Christie van Dyk, head coach of the all-conquering Wellington Blaze women's team, resigned on Friday. His tenure was less than two years but included back-to-back domestic T20 titles.
A well-placed source told the Herald Van Dyk "resigned after some sort of investigation", which was understood to have involved electronic communication sent to players.
This was not confirmed by van Dyk or Cricket Wellington.
In a game of communications gymnastics, Wellington CEO and chairwoman, Cam Mitchell and Sally Morrison respectively, referred comment to Cricket Wellington spokesperson Eddy Bramley.
Bramley, in turn, refused to comment, referring inquiries to van Dyk, who did not return numerous texts or calls.
Asked specifically if text messages were involved, Bramley reiterated the no comment stance but noted it was the "first time I have heard that".
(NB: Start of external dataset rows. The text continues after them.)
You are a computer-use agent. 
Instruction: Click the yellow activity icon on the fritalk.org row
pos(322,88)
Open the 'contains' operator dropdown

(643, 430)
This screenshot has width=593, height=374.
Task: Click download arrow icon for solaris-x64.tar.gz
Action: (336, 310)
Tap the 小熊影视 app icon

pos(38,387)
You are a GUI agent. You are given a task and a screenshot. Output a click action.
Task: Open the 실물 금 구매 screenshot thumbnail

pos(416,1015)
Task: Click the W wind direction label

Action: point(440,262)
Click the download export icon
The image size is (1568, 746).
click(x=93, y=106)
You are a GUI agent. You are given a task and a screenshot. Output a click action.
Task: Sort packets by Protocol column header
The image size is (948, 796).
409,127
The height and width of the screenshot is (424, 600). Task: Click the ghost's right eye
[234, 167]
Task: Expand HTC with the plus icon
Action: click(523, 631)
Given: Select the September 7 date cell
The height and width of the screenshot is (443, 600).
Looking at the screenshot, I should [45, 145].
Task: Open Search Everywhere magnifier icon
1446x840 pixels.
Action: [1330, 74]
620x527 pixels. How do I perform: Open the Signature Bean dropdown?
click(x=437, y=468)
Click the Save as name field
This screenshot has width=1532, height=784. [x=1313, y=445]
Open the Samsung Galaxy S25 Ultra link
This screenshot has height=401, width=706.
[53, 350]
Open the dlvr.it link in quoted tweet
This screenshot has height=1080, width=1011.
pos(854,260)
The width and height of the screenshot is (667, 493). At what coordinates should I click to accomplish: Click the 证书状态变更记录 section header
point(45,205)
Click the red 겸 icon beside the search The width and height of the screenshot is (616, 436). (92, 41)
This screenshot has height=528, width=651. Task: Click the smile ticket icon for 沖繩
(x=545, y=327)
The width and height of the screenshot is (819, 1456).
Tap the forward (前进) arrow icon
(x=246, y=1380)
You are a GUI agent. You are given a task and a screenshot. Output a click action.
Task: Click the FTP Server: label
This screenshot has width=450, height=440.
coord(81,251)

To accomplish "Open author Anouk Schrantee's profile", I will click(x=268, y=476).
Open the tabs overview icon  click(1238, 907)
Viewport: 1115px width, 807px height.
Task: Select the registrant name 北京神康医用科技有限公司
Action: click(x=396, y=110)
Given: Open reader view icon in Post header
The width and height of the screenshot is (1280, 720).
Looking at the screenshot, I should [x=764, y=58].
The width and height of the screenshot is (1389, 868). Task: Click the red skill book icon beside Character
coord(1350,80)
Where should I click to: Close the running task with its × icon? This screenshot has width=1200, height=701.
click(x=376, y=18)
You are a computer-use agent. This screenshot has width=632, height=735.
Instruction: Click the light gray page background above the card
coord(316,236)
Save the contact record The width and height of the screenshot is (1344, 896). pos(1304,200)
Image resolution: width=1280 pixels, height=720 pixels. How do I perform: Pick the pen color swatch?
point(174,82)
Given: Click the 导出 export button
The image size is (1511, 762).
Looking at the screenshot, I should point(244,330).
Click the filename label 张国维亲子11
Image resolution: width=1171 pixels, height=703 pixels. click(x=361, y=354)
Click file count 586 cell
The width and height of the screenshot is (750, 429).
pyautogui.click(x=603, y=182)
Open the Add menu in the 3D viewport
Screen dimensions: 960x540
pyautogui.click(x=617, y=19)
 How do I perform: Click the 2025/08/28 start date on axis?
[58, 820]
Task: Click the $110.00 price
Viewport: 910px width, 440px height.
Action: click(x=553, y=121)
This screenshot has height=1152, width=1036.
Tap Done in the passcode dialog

Christie van Dyk quit as coach of the Wellington Blaze on Friday. Photo / Photosport
A source who was not authorised to comment on the situation believed van Dyk's resignation was the result of an "overreaction" on all sides.
Van Dyk replaced Matthew Bell as Blaze coach in July 2017 after previously being the Director of Cricket at Scots College in Wellington.
At the time of his appointment, Cricket Wellington credited van Dyk with playing a big part in developing the careers of Black Caps Luke Woodcock, James Franklin and Grant Elliott.
The Blaze feature some of New Zealand cricket's top women's players, including Sophie Devine, Amelia Kerr, and Liz Perry.
Under van Dyk's guidance, the Blaze won back-to-back Super Smash titles, beating the Canterbury Magicians by four wickets in last month's final.
Van Dyk is also the husband of Silver Ferns great and TV commentator Irene van Dyk.
The netballer was appointed as Blaze team manager shortly after her husband took over the coaching duties.
In December last year, she told Newshub her job involved organising players' schedules and looking after their welfare.
"At first, I was like, 'Well, I don't know anything about cricket', but then I realised I don't need to know anything about cricket, because I'm here for the girls," van Dyk said.